Print exactly the lines from the one containing "Where should I click to: Bookmark" through the last line of the entries below; the pictures stay out of the copy.

[Items listed in a dataset]
--------------------------------

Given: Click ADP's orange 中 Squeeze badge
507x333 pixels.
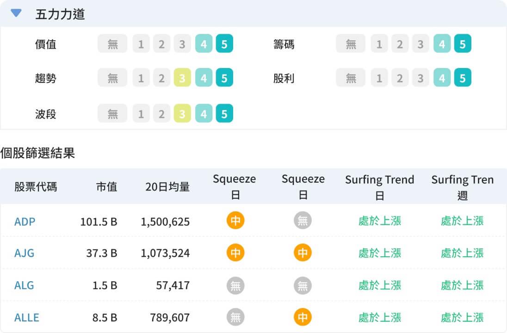Looking at the screenshot, I should click(x=235, y=221).
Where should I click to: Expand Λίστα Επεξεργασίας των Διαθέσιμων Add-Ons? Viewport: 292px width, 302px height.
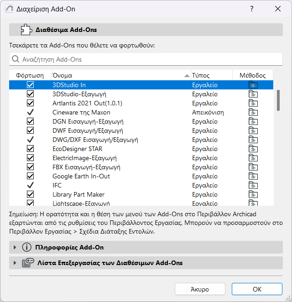(x=15, y=263)
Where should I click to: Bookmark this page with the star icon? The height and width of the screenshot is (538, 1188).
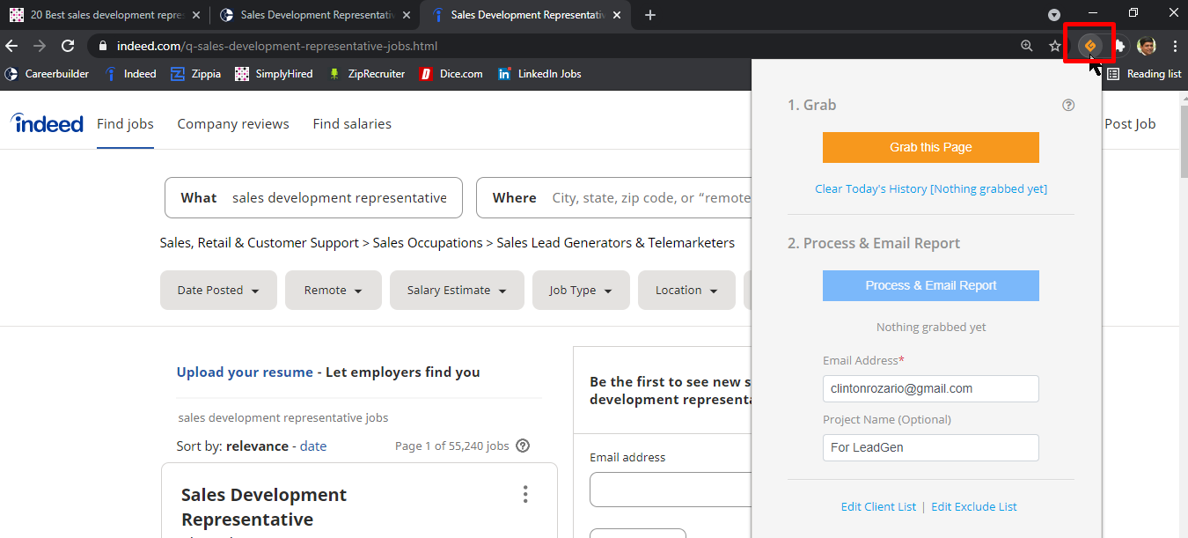click(x=1055, y=46)
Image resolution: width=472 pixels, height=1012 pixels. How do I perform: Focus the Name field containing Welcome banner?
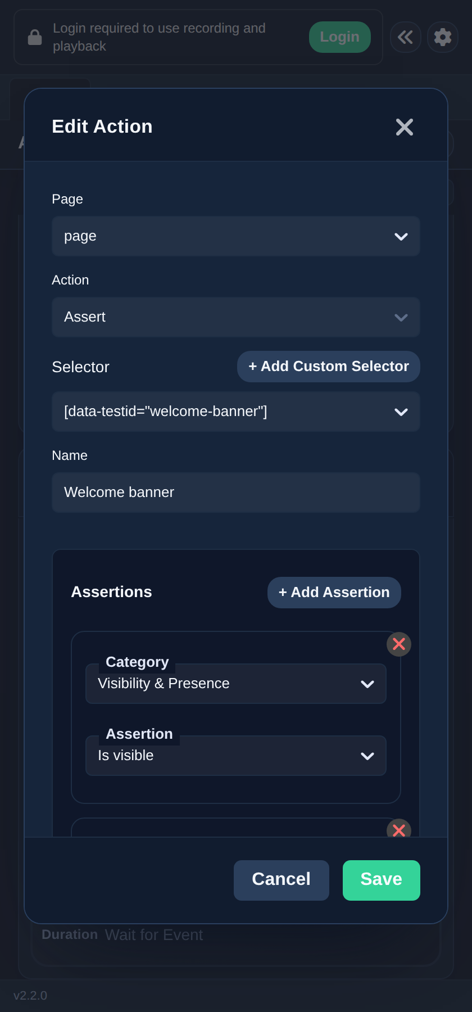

--------------------------------

== Output of the task ==
Where should I click to: Bookmark this page with the star icon? The height and width of the screenshot is (538, 1188).
click(x=1055, y=46)
Image resolution: width=472 pixels, height=1012 pixels. How do I perform: Focus the Name field containing Welcome banner?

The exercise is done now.